→ **Task to carry out**
At the line containing "Screen dimensions: 1891x992", begin an exact copy, and continue through the last line of the entries below. Leave out any pictures.

→ **Supplied records**
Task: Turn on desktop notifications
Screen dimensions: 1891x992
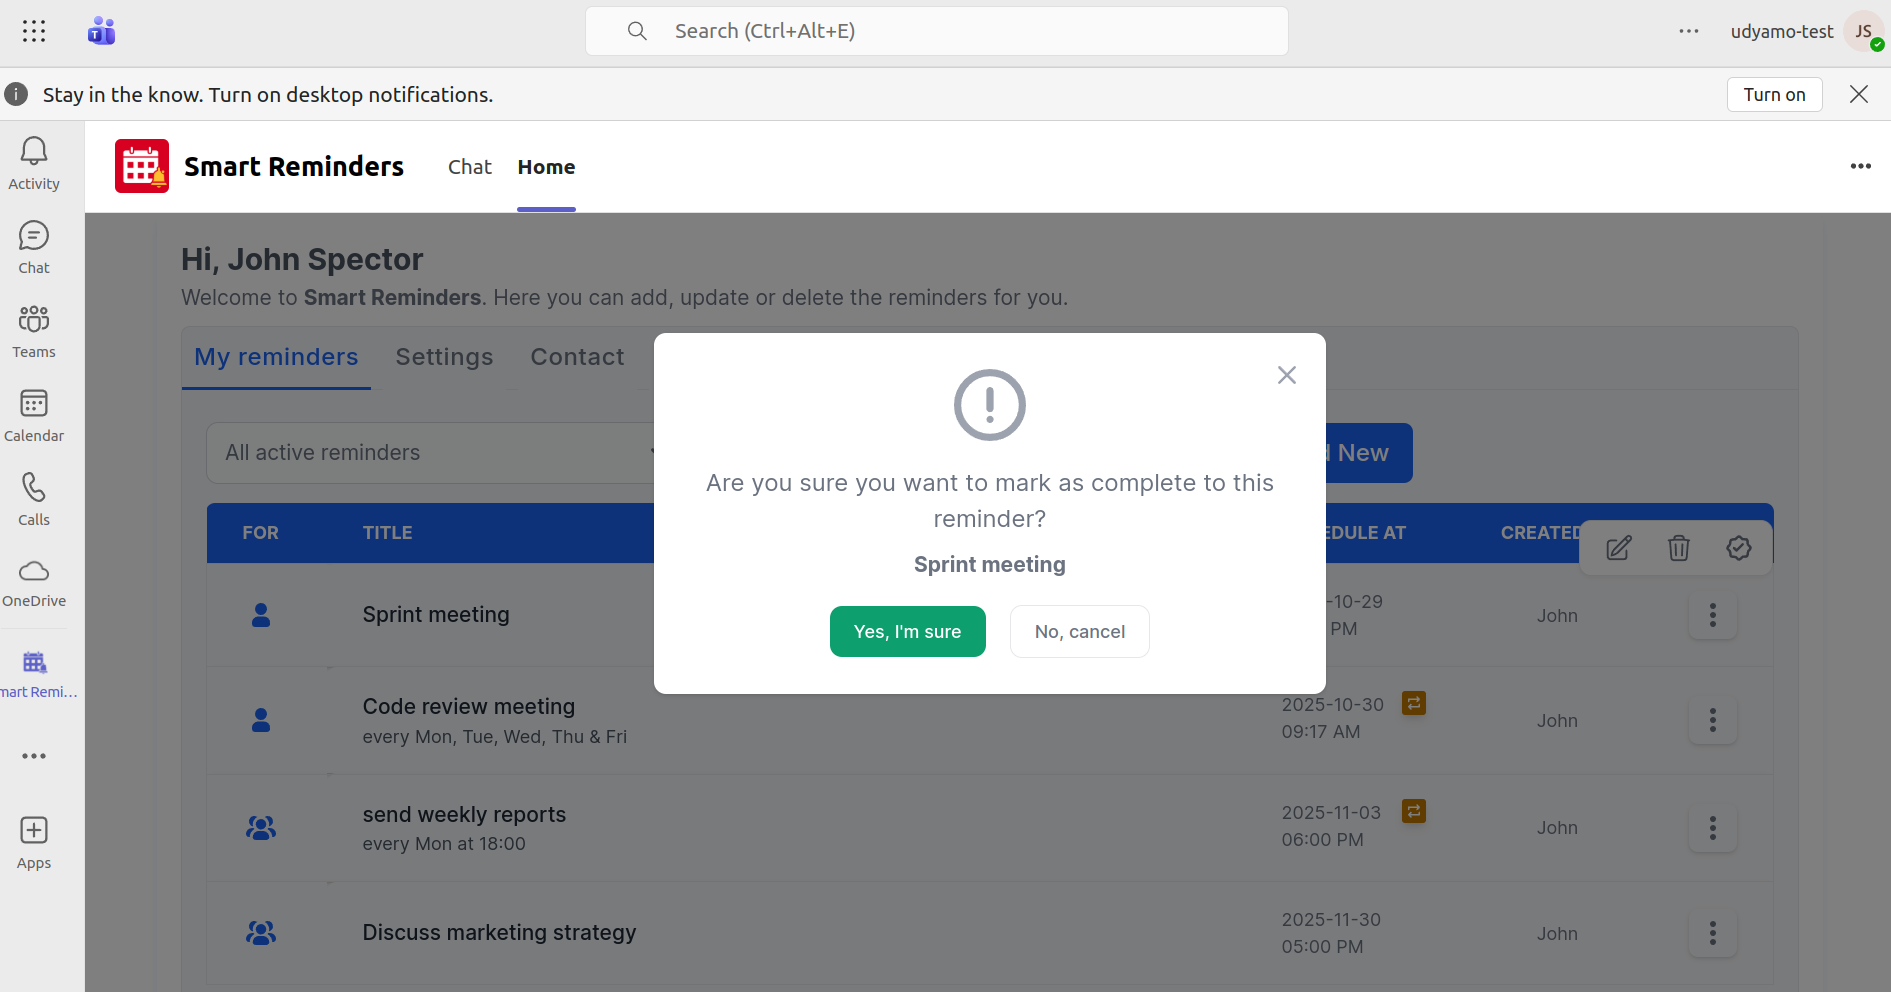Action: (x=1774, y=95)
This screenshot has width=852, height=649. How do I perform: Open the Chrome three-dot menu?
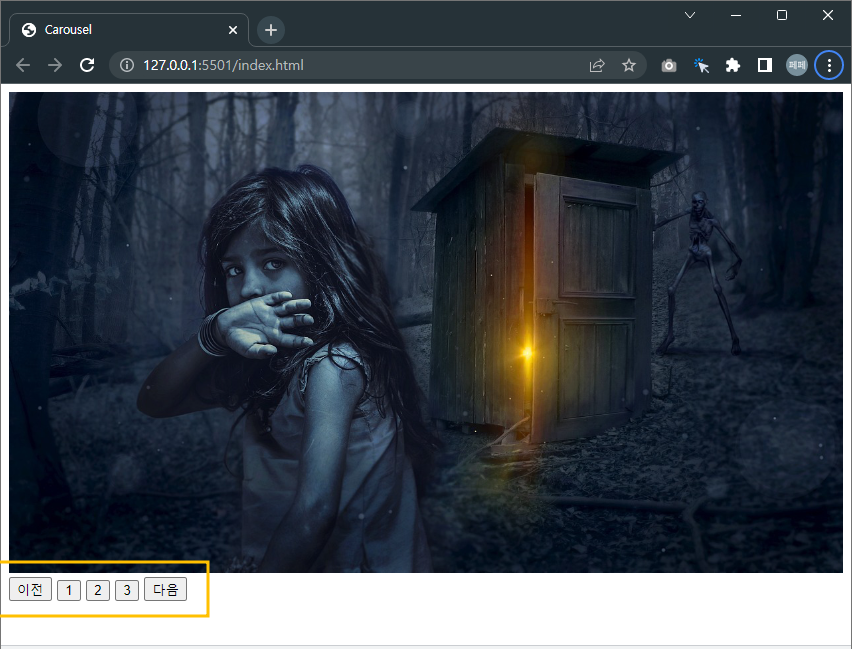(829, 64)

→ **Finished task**
Screen dimensions: 1891x992
Action: (x=1774, y=95)
This screenshot has width=852, height=649. How do I perform: Open the Chrome three-dot menu?
(829, 64)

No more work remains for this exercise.